そこに追い打ちを駆けるように、カントス・カンの伝令がソートでやって来て、偵察隊からの無電を伝えた。火星全土の空気井戸は例外なくすべて停止していた。数少ない火星の高地では、人々が低地への避難を開始しているそうだ。今まで気がつかなかったが、ヘリウムの艦隊のほとんどが地面に船を休めていた。地上100メートルも上空になれば、空気の減少は顕著なものとなり、そこに船をとどめることさえ困難になってきているのだ。
誰もが、あと二日ほどしか時間が残されていないことを知っていた。ここでこうしているだけで、息苦しさを覚えるほどに空気は薄くなってきている。たぶん、まともに活動できるのは、あと1日がいいところだろう。
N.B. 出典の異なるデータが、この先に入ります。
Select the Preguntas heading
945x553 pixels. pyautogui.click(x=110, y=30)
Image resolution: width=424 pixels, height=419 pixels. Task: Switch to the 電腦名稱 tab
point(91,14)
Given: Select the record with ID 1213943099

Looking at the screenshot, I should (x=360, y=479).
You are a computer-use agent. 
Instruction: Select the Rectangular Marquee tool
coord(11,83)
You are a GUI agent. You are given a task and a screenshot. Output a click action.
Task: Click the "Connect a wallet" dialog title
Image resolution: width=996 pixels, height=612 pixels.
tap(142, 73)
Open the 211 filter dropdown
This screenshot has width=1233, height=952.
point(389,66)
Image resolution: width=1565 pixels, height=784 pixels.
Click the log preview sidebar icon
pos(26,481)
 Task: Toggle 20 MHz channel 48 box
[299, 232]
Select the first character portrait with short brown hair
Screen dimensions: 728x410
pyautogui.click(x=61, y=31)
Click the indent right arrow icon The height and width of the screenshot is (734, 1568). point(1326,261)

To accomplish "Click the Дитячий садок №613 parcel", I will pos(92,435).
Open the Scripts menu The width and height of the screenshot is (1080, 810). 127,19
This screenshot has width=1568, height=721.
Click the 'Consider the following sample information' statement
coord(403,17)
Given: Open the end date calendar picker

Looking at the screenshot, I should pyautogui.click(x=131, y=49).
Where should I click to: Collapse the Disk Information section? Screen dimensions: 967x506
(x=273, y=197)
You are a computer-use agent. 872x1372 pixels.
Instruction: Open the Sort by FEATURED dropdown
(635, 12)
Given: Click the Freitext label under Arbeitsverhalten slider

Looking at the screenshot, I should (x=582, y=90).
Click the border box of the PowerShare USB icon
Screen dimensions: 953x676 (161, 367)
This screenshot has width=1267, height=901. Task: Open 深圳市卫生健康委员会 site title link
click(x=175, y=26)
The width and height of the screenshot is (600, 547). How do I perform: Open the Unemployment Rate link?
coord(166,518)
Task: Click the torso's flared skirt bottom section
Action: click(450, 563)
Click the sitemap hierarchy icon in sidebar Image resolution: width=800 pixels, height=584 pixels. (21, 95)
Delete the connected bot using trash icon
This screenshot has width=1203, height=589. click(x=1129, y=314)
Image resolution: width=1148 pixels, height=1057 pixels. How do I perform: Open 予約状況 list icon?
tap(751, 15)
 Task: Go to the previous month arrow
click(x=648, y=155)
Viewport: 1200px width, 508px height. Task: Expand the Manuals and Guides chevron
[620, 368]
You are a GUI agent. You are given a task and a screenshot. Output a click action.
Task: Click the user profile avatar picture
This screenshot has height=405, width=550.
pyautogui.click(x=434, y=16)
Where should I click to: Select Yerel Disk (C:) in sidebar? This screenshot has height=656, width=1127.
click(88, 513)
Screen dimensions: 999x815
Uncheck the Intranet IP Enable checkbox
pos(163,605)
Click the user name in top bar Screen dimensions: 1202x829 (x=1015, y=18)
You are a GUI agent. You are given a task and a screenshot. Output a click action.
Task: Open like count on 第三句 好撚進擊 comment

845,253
地下神殿のそばにいれば、扉のわずかな隙間から漏れてくる空気を吸って生き延びることはできるかもしれなかったが、わずかばかりの人間が生き延びたところでどうなるものでもない。生き延びて、死んでいった者達のかたきをとるにしても、サ・バンに近寄ることもできないうちに犬死にしてしまうことだろう。あるいは、手に入れられる限りの爆薬を神殿に仕掛けて、囚われの女達を地獄から解放してやるのも一つの方法だった。もっとも、どうやっても全員死ぬことになるのだけれども……。